The same spirit appears again. “He said to me, ‘Prophesy over these bones and say to them: O dry bones, hear the words of God. Thus says My Master, the Lord to these bones: Behold! I bring spirit into you and you shall live.” Ezekiel began and, “there was a rattling and the bones drew near, bone to matching bone. Then I looked and behold! Sinews were upon them and flesh had come up and skin had been drawn over them. But the spirit was not in them.” The bodies were complete but they lacked the “Spirit,” just as the body of the Primal Man had been formed, but needed, “and He blew into his nostrils the soul of life.” (Genesis 2:7)

“Then He said to me, “Prophesy to the spirit.” Ezekiel was not simply resurrecting the dead bones; he was reenacting the formation and creation of Adam. The body was first. The vessel was prepared. The “Spirit” that hovered over the earth, the same spirit that brought the soul of life, had to wait until the container was ready to receive it.

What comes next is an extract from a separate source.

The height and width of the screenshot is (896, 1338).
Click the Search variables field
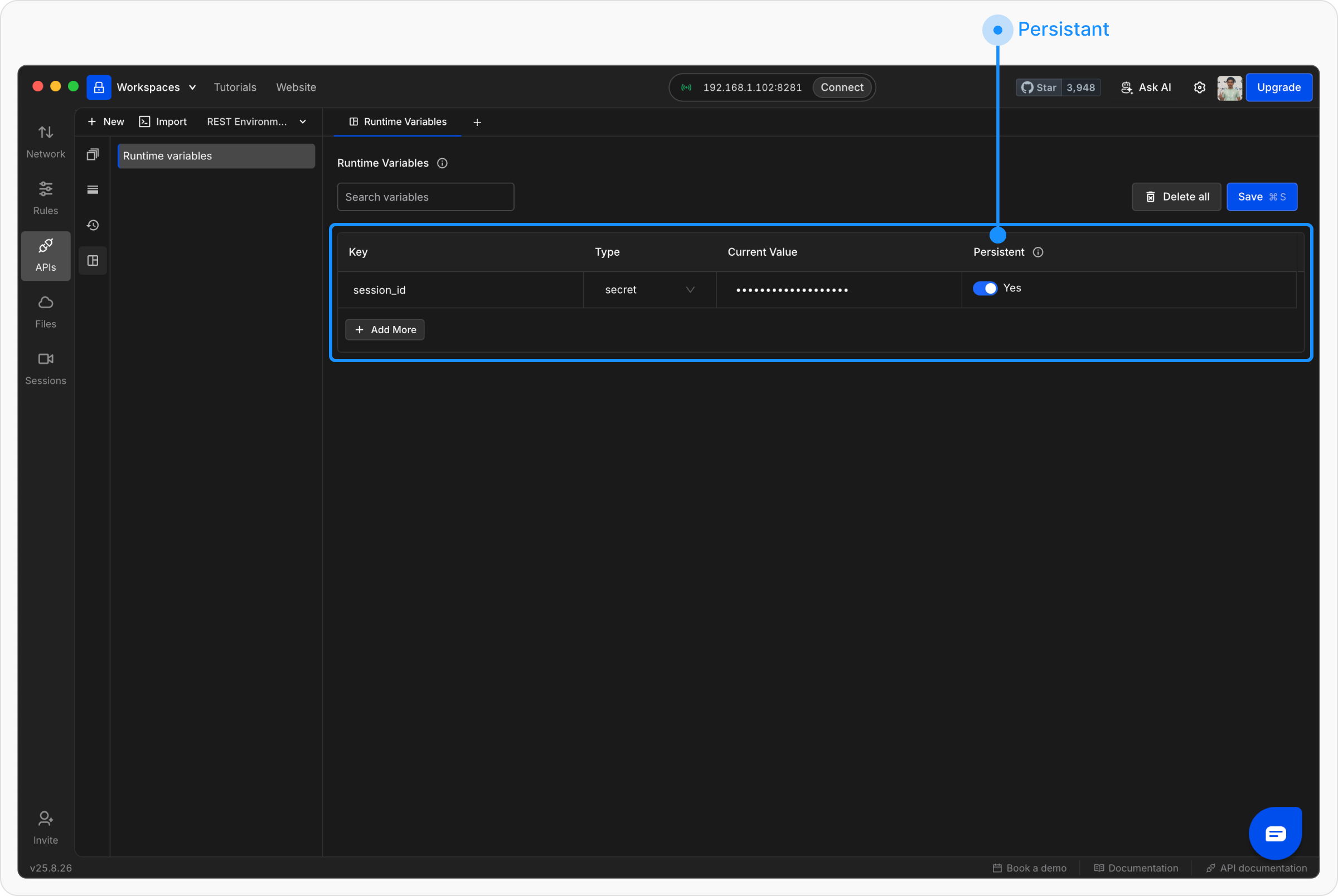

Why did God want Ezekiel to reenact the creation? The more accurate question is why did the original formation of Adam copy the resurrection? The Torah is teaching us that we were originally formed as resurrected beings. It is part of the genetic structure of our soul. We live now as resurrected beings. We exist with the constant possibility of renewal and recreation.

Shabbat, “A Taste of the World To Come,” the world of resurrected souls, is the time when we access this part of our essence that has been there since the very first second of Adam’s life. Pesach is when we were prepared as a defeated nation to reattach to the essence of resurrection that animates the soul of our nation. We were still containers when we left Egypt, prepared to receive the “Spirit,” or wind, that blew across the Sea and opened its waters.

Shabbat Chol Hamoed Pesach is the meeting point of the resurrection of the nation and our souls. Ezekiel’s vision is addressed to just this moment.